C’était avec l’argument du soutien à la conjoncture que le Conseil des Etats voulait adopter à marche forcée les projets fiscaux (imposition des familles, compensation des effets de la progression à froid) qui coûtent 1,1 milliard de francs à la Confédération et aux cantons.
Pour un troisième paquet conjoncturel plus substantiel
Au vu de la rapide détérioration sur le marché du travail - le nombre de chômeurs devrait approcher les 250'000 en 2010 - le troisième paquet conjoncturel proposé par le Conseil fédéral est insuffisant. La décision prise par le Conseil des Etats sur les projets fiscaux permet de donner une marge de manœuvre supplémentaire pour renforcer les mesures du troisième paquet conjoncturel.

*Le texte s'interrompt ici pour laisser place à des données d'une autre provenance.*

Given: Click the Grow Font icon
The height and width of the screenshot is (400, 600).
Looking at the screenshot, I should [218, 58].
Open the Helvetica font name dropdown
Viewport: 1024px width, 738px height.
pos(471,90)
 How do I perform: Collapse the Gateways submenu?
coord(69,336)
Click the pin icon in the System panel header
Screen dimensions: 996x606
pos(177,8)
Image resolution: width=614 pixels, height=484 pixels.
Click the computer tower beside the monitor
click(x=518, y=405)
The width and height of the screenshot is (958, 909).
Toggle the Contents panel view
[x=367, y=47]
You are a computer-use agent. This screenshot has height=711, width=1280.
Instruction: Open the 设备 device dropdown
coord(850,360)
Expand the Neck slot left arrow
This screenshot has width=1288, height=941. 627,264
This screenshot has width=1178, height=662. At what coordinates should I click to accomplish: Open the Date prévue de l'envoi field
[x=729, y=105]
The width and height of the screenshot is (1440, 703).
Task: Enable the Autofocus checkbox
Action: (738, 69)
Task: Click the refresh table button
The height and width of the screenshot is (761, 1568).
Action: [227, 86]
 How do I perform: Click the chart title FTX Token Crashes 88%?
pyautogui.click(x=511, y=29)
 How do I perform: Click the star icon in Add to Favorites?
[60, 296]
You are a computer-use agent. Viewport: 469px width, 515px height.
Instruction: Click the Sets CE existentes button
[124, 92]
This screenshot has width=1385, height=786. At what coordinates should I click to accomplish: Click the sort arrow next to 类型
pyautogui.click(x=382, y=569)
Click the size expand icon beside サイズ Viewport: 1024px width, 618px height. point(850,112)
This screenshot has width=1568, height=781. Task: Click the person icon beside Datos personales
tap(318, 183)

C’est pourquoi, il faut que le Parlement corrige le paquet du Conseil fédéral dans le sens suivant : d’une part en étendant les instruments du marché du travail existant avec l’extension de la durée du chômage partiel à 24 mois et la prolongation à 520 du nombre d’indemnités de chômage ; d’autre part en favorisant davantage les investissements vers les chances de croissance, en particulier la politique énergétique, avec la suppression du plafond pour la rétribution à prix coûtant du courant injecté, d’origine renouvelable, et les infrastructures de télécommunication avec le développement du réseau de fibre optique.